## Passage provided
_ _ _ _ _

Of course the potential helper means well.  I’d imagine they’d be happy to help you if you were to pick up the phone and ask for their help with whatever it is you need help with at the moment.  But, if you’re anything like me, you will never call to ask anyone for anything.  I want to. But I just can’t seem to do it. 

There are things that you can’t call people for.  Hey, you, guy who came to my husband’s wake – could you please be a positive male role model for my son?  And you, other guy, could you teach the other one how to ride a bike, fix a car and be a man? 

There are things that you CAN call people for.  Snow shoveling, childcare, help with home repairs.   Take advantage of those offers.  People really want to help you.  And if you don’t accept their help, they will stop offering.  I learned that one the hard way.

_ _ _ _ _

## Your instructions
In the passage about accepting help, what will people do if you don't accept their help?

## Recorded data
_ _ _ _ _

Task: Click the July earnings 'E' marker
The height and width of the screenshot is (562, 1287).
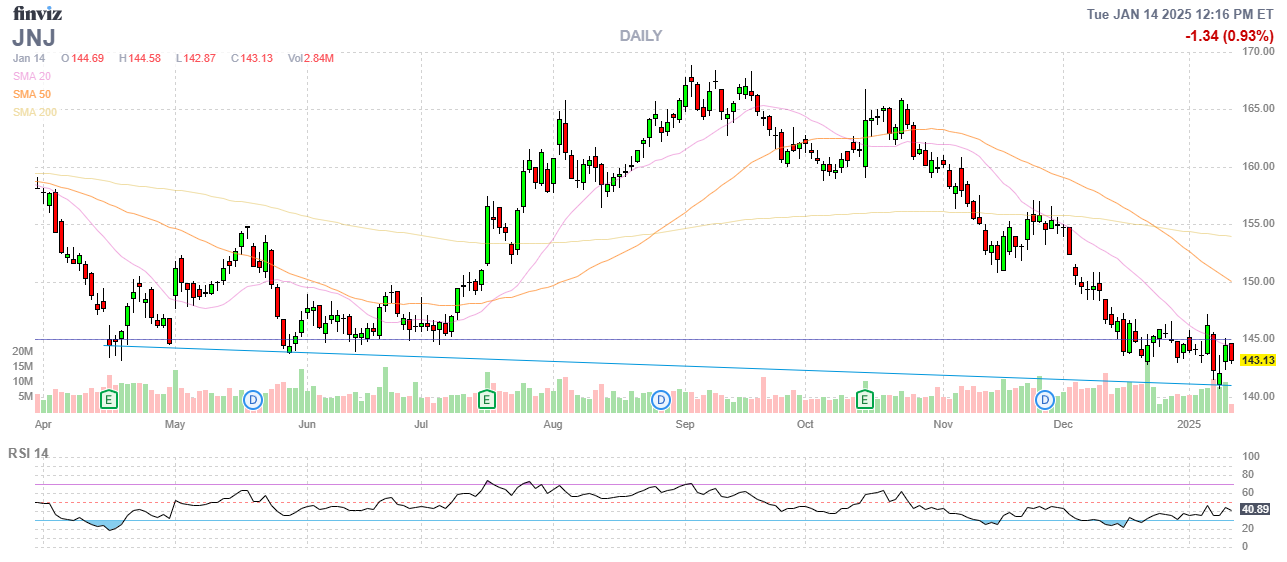Action: 487,400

_ _ _ _ _

## Solution to the problem
They will stop offering.